-- Excerpt to read follows --

Press Release: Fast-tracking Hiringa-Ballance Kapuni Hydrogen Project

The Environmental Protection Authority is processing the consents application lodged jointly by Hiringa Energy and Ballance Agri-Nutrients under the COVID-19 Recovery (Fast-track Consenting) Act 2020. The project aims to establish a so-called green hydrogen hub in Kapuni, including new infrastructure for hydrogen production, storage, offtake and refueling, and four colossal wind turbines taller than the Ngāmotu chimney. The project requires consents for land-use, water take and contaminant discharge, without public notification.

“Hydrogen technology is not a new energy but an inefficient energy storage system that requires huge amounts of energy which is better used directly instead. It requires investment in expensive new infrastructure and involves splitting wai which goes against tikanga Māori. We desperately need to invest in real climate solutions for relocalised economies rather than greenwashing and delay tactics by polluting industries that want to continue industrial fertiliser production, heavy trucking and international shipping. It was described as a public delusion 20 years ago, and it still is,” said Tuhi-Ao Emily Bailey, spokesperson of Climate Justice Taranaki.

-- Excerpt to read concluded --
-- Input data follows --

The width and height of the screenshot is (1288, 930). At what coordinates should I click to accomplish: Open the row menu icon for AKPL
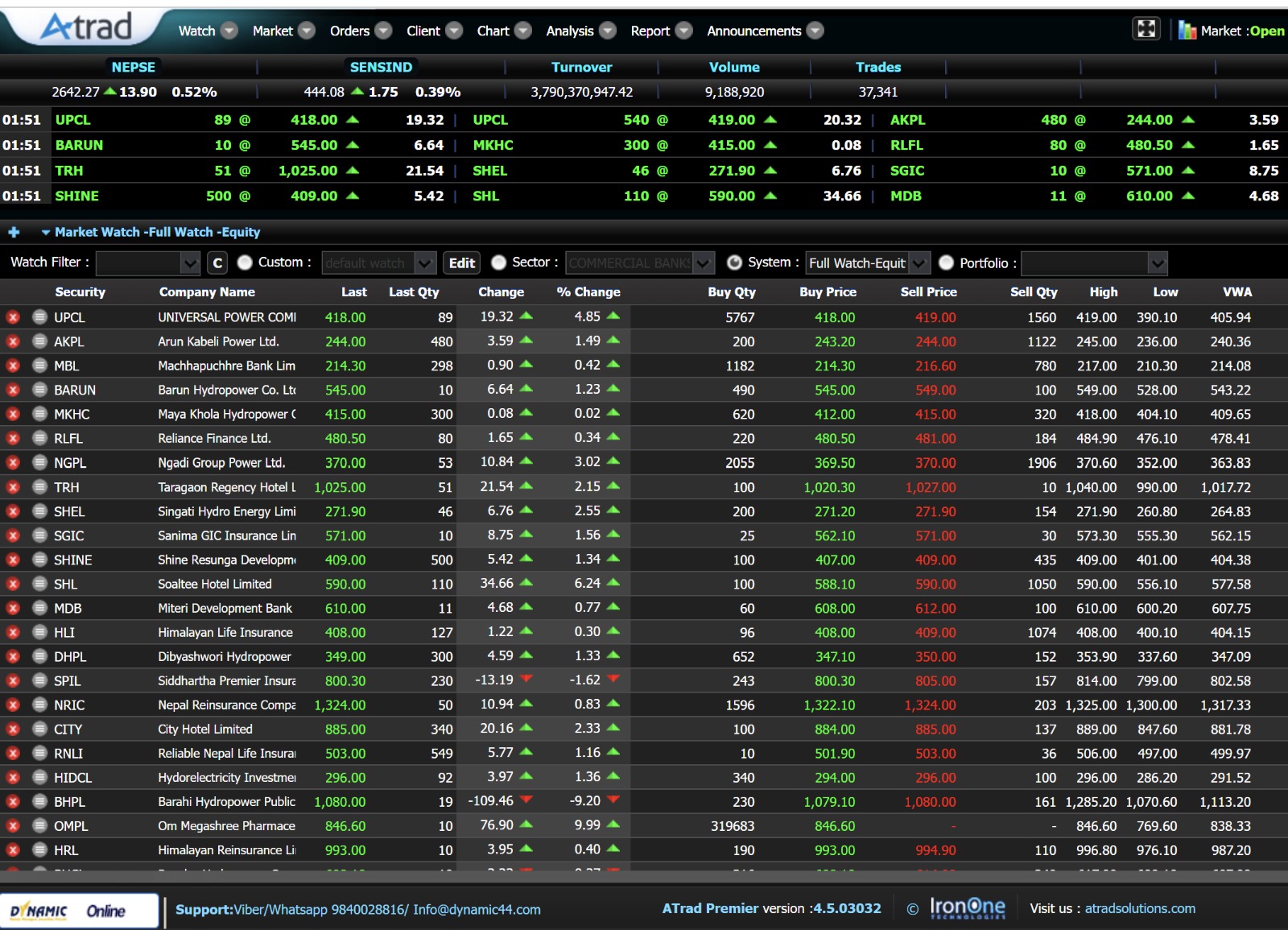pyautogui.click(x=39, y=341)
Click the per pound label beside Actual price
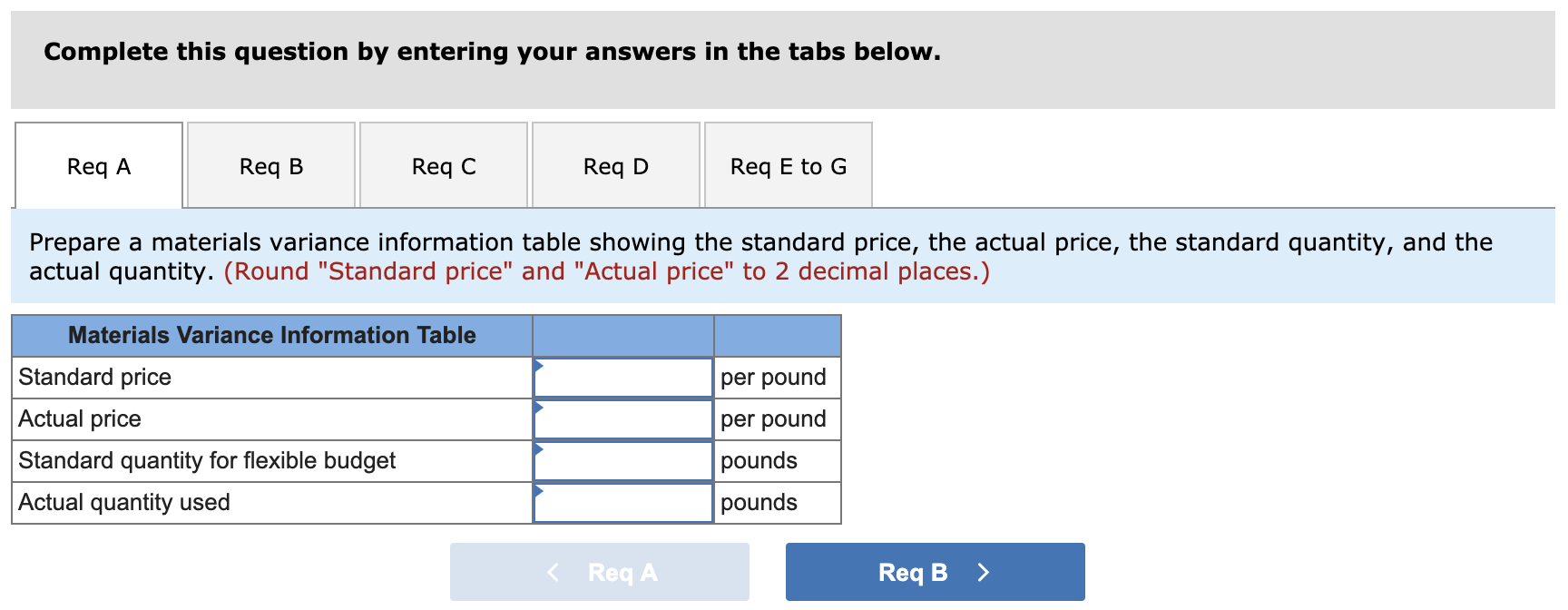This screenshot has width=1568, height=610. click(x=772, y=418)
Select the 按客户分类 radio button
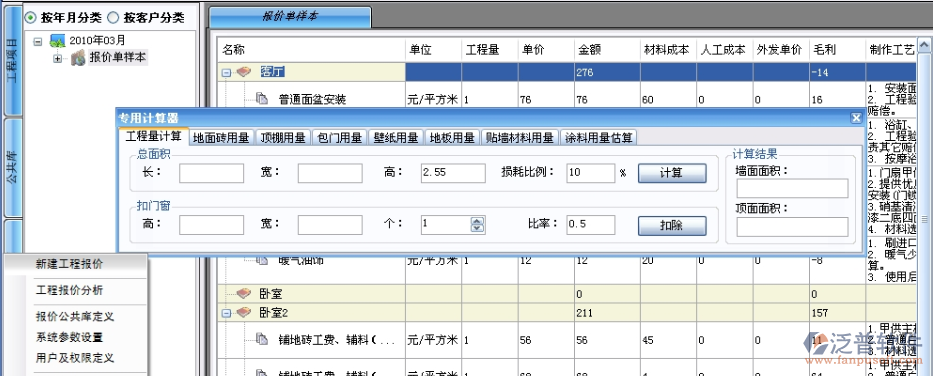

-- Input data concluded --

» **What the task asks**
Could you repeat the full press release about the Kapuni hydrogen project word for word? The entries have nothing to do with the press release.

» **Finished task**
Press Release: Fast-tracking Hiringa-Ballance Kapuni Hydrogen Project

The Environmental Protection Authority is processing the consents application lodged jointly by Hiringa Energy and Ballance Agri-Nutrients under the COVID-19 Recovery (Fast-track Consenting) Act 2020. The project aims to establish a so-called green hydrogen hub in Kapuni, including new infrastructure for hydrogen production, storage, offtake and refueling, and four colossal wind turbines taller than the Ngāmotu chimney. The project requires consents for land-use, water take and contaminant discharge, without public notification.

“Hydrogen technology is not a new energy but an inefficient energy storage system that requires huge amounts of energy which is better used directly instead. It requires investment in expensive new infrastructure and involves splitting wai which goes against tikanga Māori. We desperately need to invest in real climate solutions for relocalised economies rather than greenwashing and delay tactics by polluting industries that want to continue industrial fertiliser production, heavy trucking and international shipping. It was described as a public delusion 20 years ago, and it still is,” said Tuhi-Ao Emily Bailey, spokesperson of Climate Justice Taranaki.